AIM:
Copy out the material below word for word, keeping every line as it stands.

— BEGIN —

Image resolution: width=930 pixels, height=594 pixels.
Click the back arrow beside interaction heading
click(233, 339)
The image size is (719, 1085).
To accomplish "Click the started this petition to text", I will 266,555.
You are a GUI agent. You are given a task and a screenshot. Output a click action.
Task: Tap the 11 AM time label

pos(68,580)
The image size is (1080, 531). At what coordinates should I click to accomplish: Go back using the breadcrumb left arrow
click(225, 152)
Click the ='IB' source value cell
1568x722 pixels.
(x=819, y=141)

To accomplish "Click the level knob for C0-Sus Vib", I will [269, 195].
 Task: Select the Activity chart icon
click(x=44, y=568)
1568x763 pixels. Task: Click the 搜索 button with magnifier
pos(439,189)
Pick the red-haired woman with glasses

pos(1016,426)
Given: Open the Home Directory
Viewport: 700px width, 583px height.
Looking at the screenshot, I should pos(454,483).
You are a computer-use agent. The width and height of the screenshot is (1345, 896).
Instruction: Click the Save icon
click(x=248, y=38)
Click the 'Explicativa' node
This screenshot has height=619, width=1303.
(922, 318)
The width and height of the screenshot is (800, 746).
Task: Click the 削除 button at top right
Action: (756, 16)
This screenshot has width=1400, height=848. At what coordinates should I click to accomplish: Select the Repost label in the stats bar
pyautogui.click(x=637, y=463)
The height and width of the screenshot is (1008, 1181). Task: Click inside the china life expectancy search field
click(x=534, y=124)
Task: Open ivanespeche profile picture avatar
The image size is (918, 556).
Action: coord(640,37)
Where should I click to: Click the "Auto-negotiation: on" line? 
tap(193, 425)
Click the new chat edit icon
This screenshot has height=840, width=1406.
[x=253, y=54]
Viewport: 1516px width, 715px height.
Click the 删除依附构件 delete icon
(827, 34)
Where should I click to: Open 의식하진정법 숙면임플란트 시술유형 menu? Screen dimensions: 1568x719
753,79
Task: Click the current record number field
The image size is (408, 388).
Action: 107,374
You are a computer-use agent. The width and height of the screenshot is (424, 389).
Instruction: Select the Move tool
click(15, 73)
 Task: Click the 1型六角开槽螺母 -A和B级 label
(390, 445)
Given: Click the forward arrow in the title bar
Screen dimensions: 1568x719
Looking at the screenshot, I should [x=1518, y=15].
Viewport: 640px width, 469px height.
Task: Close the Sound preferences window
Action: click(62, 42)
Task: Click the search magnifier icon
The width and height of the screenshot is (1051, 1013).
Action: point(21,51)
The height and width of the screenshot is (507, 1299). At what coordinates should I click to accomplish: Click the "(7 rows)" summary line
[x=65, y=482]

— END —

THE ANSWER:
Image resolution: width=930 pixels, height=594 pixels.
Click the back arrow beside interaction heading
click(233, 339)
The image size is (719, 1085).
To accomplish "Click the started this petition to text", I will 266,555.
You are a GUI agent. You are given a task and a screenshot. Output a click action.
Task: Tap the 11 AM time label

pos(68,580)
The image size is (1080, 531). At what coordinates should I click to accomplish: Go back using the breadcrumb left arrow
click(225, 152)
Click the ='IB' source value cell
1568x722 pixels.
(x=819, y=141)

To accomplish "Click the level knob for C0-Sus Vib", I will [269, 195].
 Task: Select the Activity chart icon
click(x=44, y=568)
1568x763 pixels. Task: Click the 搜索 button with magnifier
pos(439,189)
Pick the red-haired woman with glasses

pos(1016,426)
Given: Open the Home Directory
Viewport: 700px width, 583px height.
Looking at the screenshot, I should pos(454,483).
You are a computer-use agent. The width and height of the screenshot is (1345, 896).
Instruction: Click the Save icon
click(x=248, y=38)
Click the 'Explicativa' node
This screenshot has height=619, width=1303.
(922, 318)
The width and height of the screenshot is (800, 746).
Task: Click the 削除 button at top right
Action: (756, 16)
This screenshot has width=1400, height=848. At what coordinates should I click to accomplish: Select the Repost label in the stats bar
pyautogui.click(x=637, y=463)
The height and width of the screenshot is (1008, 1181). Task: Click inside the china life expectancy search field
click(x=534, y=124)
Task: Open ivanespeche profile picture avatar
The image size is (918, 556).
Action: coord(640,37)
Where should I click to: Click the "Auto-negotiation: on" line? 
tap(193, 425)
Click the new chat edit icon
This screenshot has height=840, width=1406.
[x=253, y=54]
Viewport: 1516px width, 715px height.
Click the 删除依附构件 delete icon
(827, 34)
Where should I click to: Open 의식하진정법 숙면임플란트 시술유형 menu? Screen dimensions: 1568x719
753,79
Task: Click the current record number field
The image size is (408, 388).
Action: 107,374
You are a computer-use agent. The width and height of the screenshot is (424, 389).
Instruction: Select the Move tool
click(15, 73)
 Task: Click the 1型六角开槽螺母 -A和B级 label
(390, 445)
Given: Click the forward arrow in the title bar
Screen dimensions: 1568x719
Looking at the screenshot, I should [x=1518, y=15].
Viewport: 640px width, 469px height.
Task: Close the Sound preferences window
Action: click(62, 42)
Task: Click the search magnifier icon
The width and height of the screenshot is (1051, 1013).
Action: point(21,51)
The height and width of the screenshot is (507, 1299). At what coordinates should I click to accomplish: Click the "(7 rows)" summary line
[x=65, y=482]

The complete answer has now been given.